Los ojos se abren en algunas ocasiones como un signo de interrogación. En el primer día de clase está escondido el último, la fecha y la hora del examen, el valor de la nota. Los alumnos abren los ojos y escriben con sus miradas signos de interrogación. Quieren saber lo que les espera, lo que necesitan dar de sí mismos, lo que pueden exigir. El camino hacia el futuro no es más que una forma de entender las costumbres, y por eso las ilusiones están siempre obligadas a negociar con la rutina. Las miradas del primer día de curso tal vez contienen miedo, o vergüenza, o desidia, o incredulidad, pero domina sobre todo un esfuerzo por descubrir el día de mañana. Una mirada muy parecida es la que he visto en las fotografías de los niños y los jóvenes que llegan en pateras a nuestras costas. Se acaban de matricular en una asignatura que desconocen.

Esas miradas flotan sobre el mar igual que los alumnos sobre las aulas. Hay, desde luego, mucho más peligro en el mar, pero conviene tomar conciencia de que existe una misma inquietud, una interrogación sobre el día de mañana y la fecha del examen. Cuando los ojos abiertos de los inmigrantes son fotografiados por los periodistas en las playas de Motril, donde pasé los veranos de mi infancia, o en la Bahía de Cádiz, donde mi hija pequeña aprende a enfadarse cada mes de agosto con su padre por obligarla a hacer los deberes de matemáticas, sus miradas me producen una conmoción íntima. Los territorios en los que uno pretende situar el paraíso se llenan de dolor, y sólo cabe sentir vergüenza al sabernos desnudos.

La sociedad moderna, que se fundó a sí misma en la gran metáfora del contrato social, descansa también en el contrato pedagógico. Las historias infantiles tenían poca importancia en la literatura medieval, porque cada vida nacía con una condición fijada por Dios. Sólo cuando se admitió que la moral es inseparable de la experiencia, cobró la infancia protagonismo. Lázaro no iba a ser otra cosa que lo que la realidad le enseñara a Lazarillo. La infancia se convirtió en otra de las grandes metáforas de nuestro futuro. Desde los himnos más cursis hasta los libros de ánimo más desgarrado, la mirada del niño es una brújula certera e indica siempre la dirección del viento. Cuando una sociedad se queda sin futuros, el corazón de sus hijos, como escribió García Lorca en Poeta en Nueva York, resulta taladrado por un enjambre de monedas furiosas.

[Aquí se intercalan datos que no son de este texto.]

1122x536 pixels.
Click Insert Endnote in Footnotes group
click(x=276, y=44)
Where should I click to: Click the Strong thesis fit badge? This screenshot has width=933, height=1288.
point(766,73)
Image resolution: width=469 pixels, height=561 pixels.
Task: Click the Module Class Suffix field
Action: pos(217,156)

Por eso un contrato social democrático es inseparable de un contrato pedagógico. Y por eso resulta significativo que nuestra realidad apueste ahora por cerrar los ojos, es decir, por el recurso a la mano dura, cada vez que los ojos abiertos de los niños indican la existencia de un problema. Optar por las medidas represivas frente a la ilusión pedagógica, es una inercia que ha venido apoderándose de la legislación española en los últimos años, tal vez porque la democracia de consumo mediático necesita castigos ejemplarizantes ante casos espectaculares, en vez de una meditación jurídica serena. Desde el punto de vista literario supone, además, una metáfora certera de que esta sociedad ya ha aceptado que se puede vivir sin ilusión de futuro, o que nuestro futuro es menor, un menor sin educación del que debemos defendernos.

Es cada vez mayor el número de niños que llegan a nuestras costas en cayuco o en patera. La reciente directiva europea de retorno permite la expulsión de los menores, incluso a un país que no sea el suyo de origen. Los conflictos legales de las fronteras están borrando los derechos internacionales de los niños, que son considerados como ilegales antes que como menores. En este principio de curso, miro sus ojos abiertos en las fotografías, y los comparo con los ojos de mis alumnos. La literatura me dice que si renunciamos a la ilusión pedagógica quedará ante nosotros un futuro muy menor.